■ TRY IT
Print the listing exactly, but only as far as the line containing "You are a computer-use agent. Screen". The first line and that line are both included.

■ DATA FOR THIS EXERCISE
**********
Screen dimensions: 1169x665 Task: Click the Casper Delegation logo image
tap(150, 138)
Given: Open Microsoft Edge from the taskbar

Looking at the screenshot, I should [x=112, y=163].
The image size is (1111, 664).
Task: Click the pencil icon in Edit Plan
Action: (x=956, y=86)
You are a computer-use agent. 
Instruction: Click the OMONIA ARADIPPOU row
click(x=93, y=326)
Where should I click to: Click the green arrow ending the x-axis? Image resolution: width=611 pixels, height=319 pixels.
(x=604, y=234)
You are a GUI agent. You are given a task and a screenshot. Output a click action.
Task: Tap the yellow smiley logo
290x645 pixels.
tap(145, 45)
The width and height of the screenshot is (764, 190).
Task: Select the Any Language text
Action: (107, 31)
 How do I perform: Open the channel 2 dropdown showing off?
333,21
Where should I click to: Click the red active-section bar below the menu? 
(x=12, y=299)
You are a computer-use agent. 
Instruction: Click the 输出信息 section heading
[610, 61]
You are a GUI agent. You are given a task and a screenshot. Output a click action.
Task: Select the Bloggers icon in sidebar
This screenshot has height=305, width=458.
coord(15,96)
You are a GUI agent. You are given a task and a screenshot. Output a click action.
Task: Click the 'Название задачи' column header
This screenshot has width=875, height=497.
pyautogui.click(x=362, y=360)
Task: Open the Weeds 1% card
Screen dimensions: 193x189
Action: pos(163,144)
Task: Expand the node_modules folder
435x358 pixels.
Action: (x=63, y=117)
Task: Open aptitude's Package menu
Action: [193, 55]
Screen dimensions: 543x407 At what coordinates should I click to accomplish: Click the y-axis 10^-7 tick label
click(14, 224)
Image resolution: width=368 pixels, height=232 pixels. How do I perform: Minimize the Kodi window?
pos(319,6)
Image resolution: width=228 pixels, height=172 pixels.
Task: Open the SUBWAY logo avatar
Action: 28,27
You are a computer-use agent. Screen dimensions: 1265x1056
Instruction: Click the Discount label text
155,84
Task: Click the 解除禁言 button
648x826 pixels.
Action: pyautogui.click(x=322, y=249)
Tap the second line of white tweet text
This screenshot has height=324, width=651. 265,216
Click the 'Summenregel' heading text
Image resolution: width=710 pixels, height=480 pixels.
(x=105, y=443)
**********
■ OUTPUT FOR THIS TASK
Screen dimensions: 1169x665 Task: Click the Casper Delegation logo image
tap(150, 138)
Given: Open Microsoft Edge from the taskbar

Looking at the screenshot, I should [x=112, y=163].
The image size is (1111, 664).
Task: Click the pencil icon in Edit Plan
Action: (x=956, y=86)
You are a computer-use agent. 
Instruction: Click the OMONIA ARADIPPOU row
click(x=93, y=326)
Where should I click to: Click the green arrow ending the x-axis? Image resolution: width=611 pixels, height=319 pixels.
(x=604, y=234)
You are a GUI agent. You are given a task and a screenshot. Output a click action.
Task: Tap the yellow smiley logo
290x645 pixels.
tap(145, 45)
The width and height of the screenshot is (764, 190).
Task: Select the Any Language text
Action: (107, 31)
 How do I perform: Open the channel 2 dropdown showing off?
333,21
Where should I click to: Click the red active-section bar below the menu? 
(x=12, y=299)
You are a computer-use agent. 
Instruction: Click the 输出信息 section heading
[610, 61]
You are a GUI agent. You are given a task and a screenshot. Output a click action.
Task: Select the Bloggers icon in sidebar
This screenshot has height=305, width=458.
coord(15,96)
You are a GUI agent. You are given a task and a screenshot. Output a click action.
Task: Click the 'Название задачи' column header
This screenshot has width=875, height=497.
pyautogui.click(x=362, y=360)
Task: Open the Weeds 1% card
Screen dimensions: 193x189
Action: pos(163,144)
Task: Expand the node_modules folder
435x358 pixels.
Action: (x=63, y=117)
Task: Open aptitude's Package menu
Action: [193, 55]
Screen dimensions: 543x407 At what coordinates should I click to accomplish: Click the y-axis 10^-7 tick label
click(14, 224)
Image resolution: width=368 pixels, height=232 pixels. How do I perform: Minimize the Kodi window?
pos(319,6)
Image resolution: width=228 pixels, height=172 pixels.
Task: Open the SUBWAY logo avatar
Action: 28,27
You are a computer-use agent. Screen dimensions: 1265x1056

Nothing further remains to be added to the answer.